Based on these insights, the digital team decided to establish several areas of focus:

  • Developing content for young and international audiences. This includes creating a separate video strategy for producing video content and publishing it on YouTube (which has a comparatively young audience).
  • Designing for the multi-device world — especially mobile.
  • Being “the most comprehensive and authoritative source of information” for the museum’s collection by making the collection available in full online as well as using third-party platforms to “meet people where there are.”

Project Management
When Chiara first started at MoMA, she used Gantt charts to illustrate project schedules. The simple timelines included all the phases of a project, established a time frame for each of these phases, and defined which staff members would fulfill certain roles.

Over time Chiara was able to transition to incorporating principles of Agile Development for project management. This framework allows project teams to be more flexible and adaptable as they develop a product. Instead of restricting themselves with rigid technical requirements and waiting to address complications until after a final launch date, the digital media team iteratively releases a product, continuously improving on the previous version or phase.

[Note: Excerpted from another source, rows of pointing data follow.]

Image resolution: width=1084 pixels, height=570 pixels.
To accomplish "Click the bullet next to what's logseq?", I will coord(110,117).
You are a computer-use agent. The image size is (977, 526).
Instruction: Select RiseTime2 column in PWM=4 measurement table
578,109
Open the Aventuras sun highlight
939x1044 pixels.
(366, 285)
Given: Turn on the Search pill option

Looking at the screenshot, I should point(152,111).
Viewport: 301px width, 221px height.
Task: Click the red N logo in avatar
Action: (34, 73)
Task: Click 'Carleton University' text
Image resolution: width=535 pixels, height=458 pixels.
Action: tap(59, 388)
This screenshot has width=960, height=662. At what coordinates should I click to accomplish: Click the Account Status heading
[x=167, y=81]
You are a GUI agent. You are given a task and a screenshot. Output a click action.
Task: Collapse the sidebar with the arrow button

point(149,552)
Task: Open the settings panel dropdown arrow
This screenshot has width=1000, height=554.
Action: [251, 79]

Early in the process, project stakeholders identify the most essential product features, which helps them establish the Minimum Viable Product. Stakeholders also identify product features that can be achieved quickly. This process of prioritization allows the team to begin on early versions of the product, with the option to add supplementary features later.

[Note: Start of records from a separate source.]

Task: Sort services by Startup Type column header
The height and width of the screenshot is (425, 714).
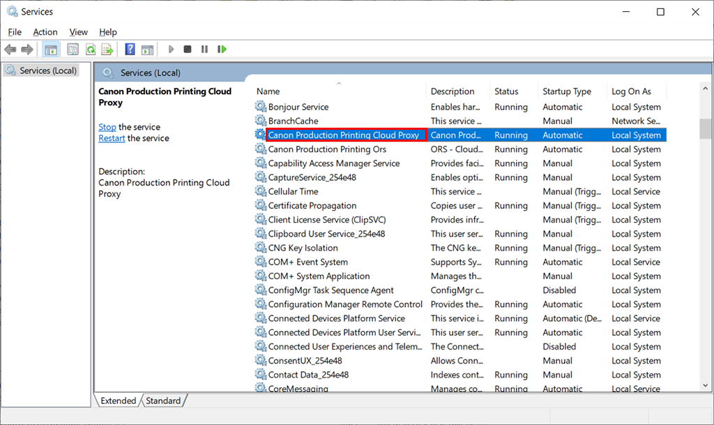Action: click(x=566, y=91)
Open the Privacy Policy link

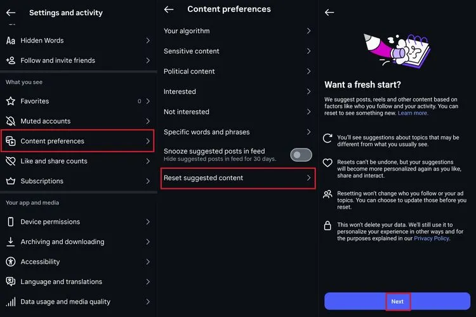[x=432, y=238]
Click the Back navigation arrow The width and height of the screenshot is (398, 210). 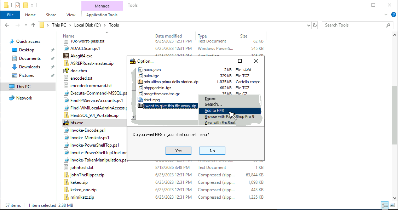coord(7,25)
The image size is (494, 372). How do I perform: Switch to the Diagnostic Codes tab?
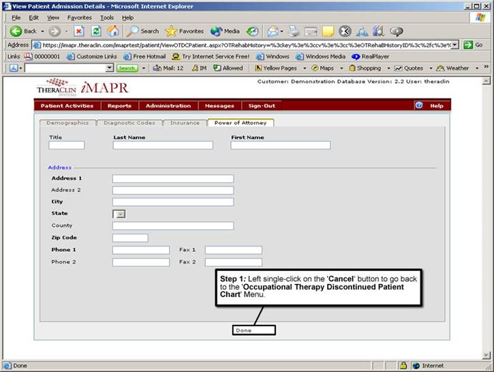pos(129,123)
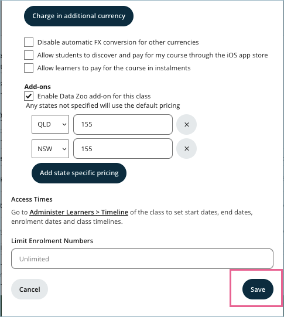
Task: Click the 'Disable automatic FX conversion' label text
Action: pos(118,42)
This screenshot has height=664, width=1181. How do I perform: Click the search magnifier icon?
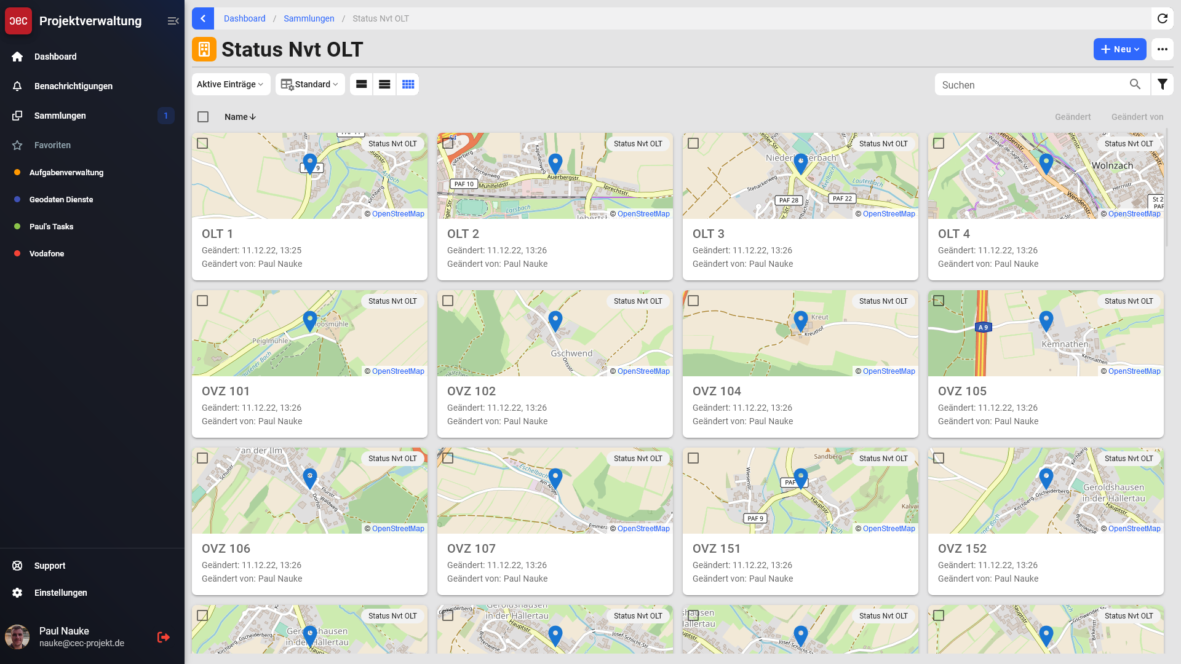[1135, 84]
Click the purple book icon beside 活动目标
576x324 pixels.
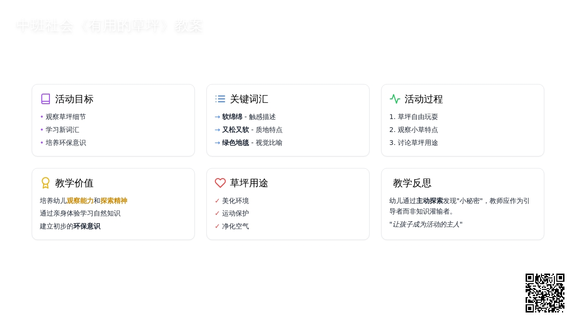46,99
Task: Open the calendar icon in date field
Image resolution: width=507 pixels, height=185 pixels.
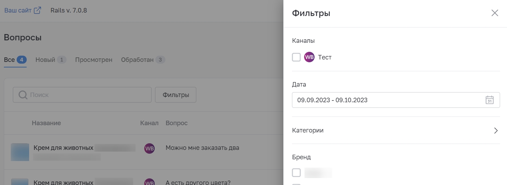Action: [489, 100]
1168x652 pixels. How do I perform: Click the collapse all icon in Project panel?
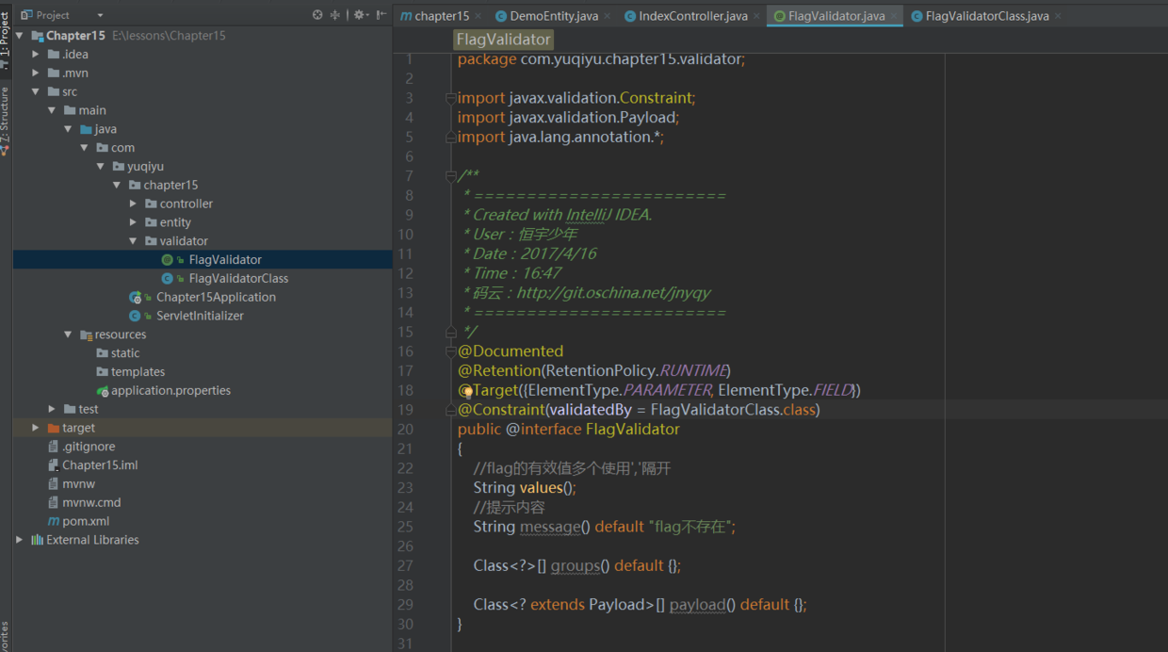pos(335,15)
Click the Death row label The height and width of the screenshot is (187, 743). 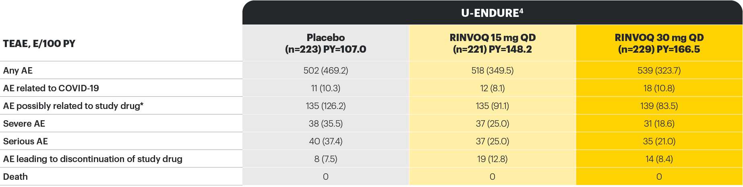(15, 177)
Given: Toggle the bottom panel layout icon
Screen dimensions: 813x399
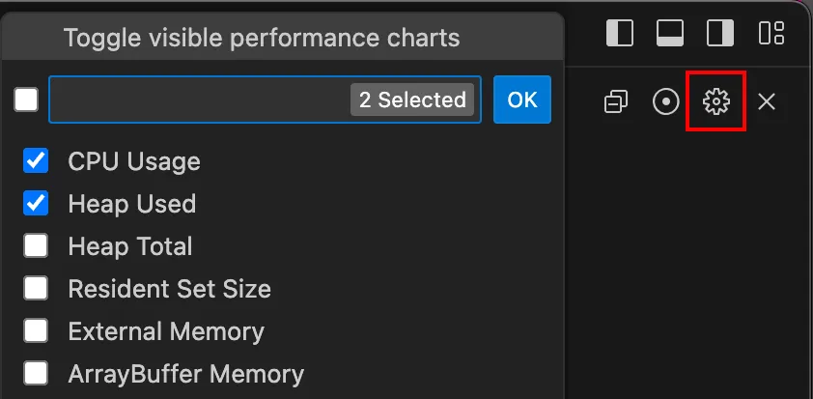Looking at the screenshot, I should pos(670,33).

An essential part of Agile Development is increased stakeholder participation. Chiara involves as many departments as possible in project meetings to cultivate institutional familiarity with the Agile process.

Chiara presenting on project management

Website Redesign
One of the first Agile projects at MoMA was the redesign of moma.org. Rather than using the waterfall model for the project, which would have involved launching a “finalized” version of the new site at the end of the project timeline, MoMA decided to deploy changes incrementally over two years. Since many of the staff members at MoMA were new to Agile, the museum worked with an external team, Pivotal Labs, to get some initial training.

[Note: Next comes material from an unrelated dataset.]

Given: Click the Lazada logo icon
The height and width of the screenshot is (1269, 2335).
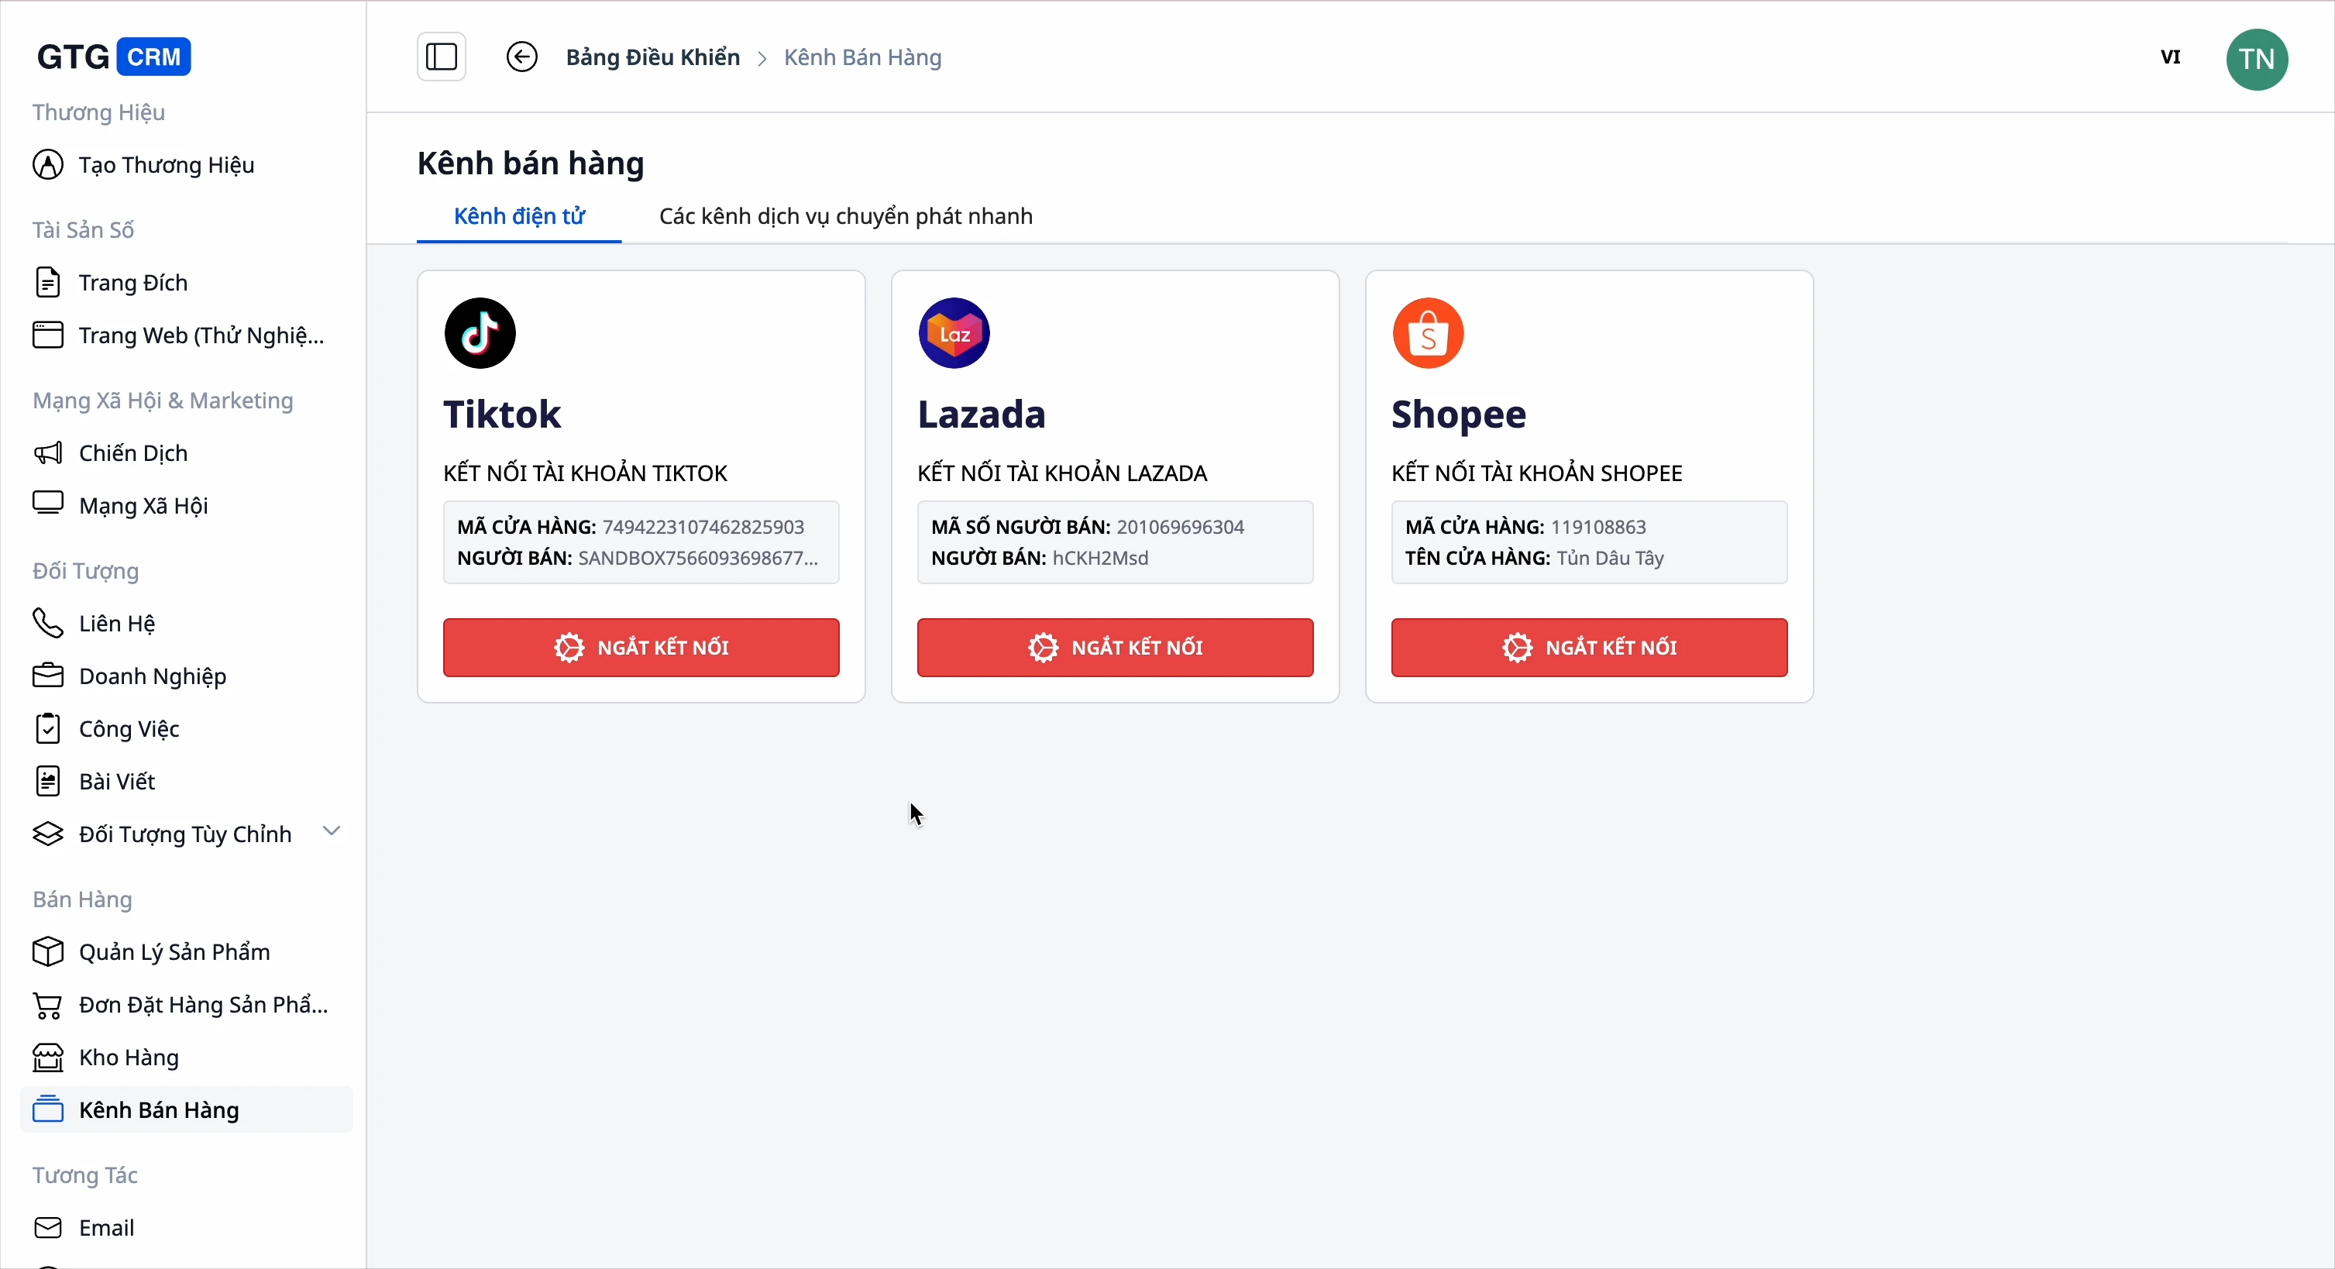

Two priorities were established early on. First, knowing that 40% of visitors access website content from their phones, the team chose to implement responsive design principles with a focus on mobile devices.

Second, the team prioritized weeding out content on some of the busier pages to create a cleaner, simpler design. This required managing the expectations of stakeholders across several departments, especially those who felt strongly about continuing to add content.

The team also realized that old content using outdated technologies could still be valuable. One of the most accessed sections of moma.org is “What Is a Print?”, an educational resource that uses the Adobe Flash plug-in. For now, this section of the site remains in its original form, but an updated version remains a possibility for the future.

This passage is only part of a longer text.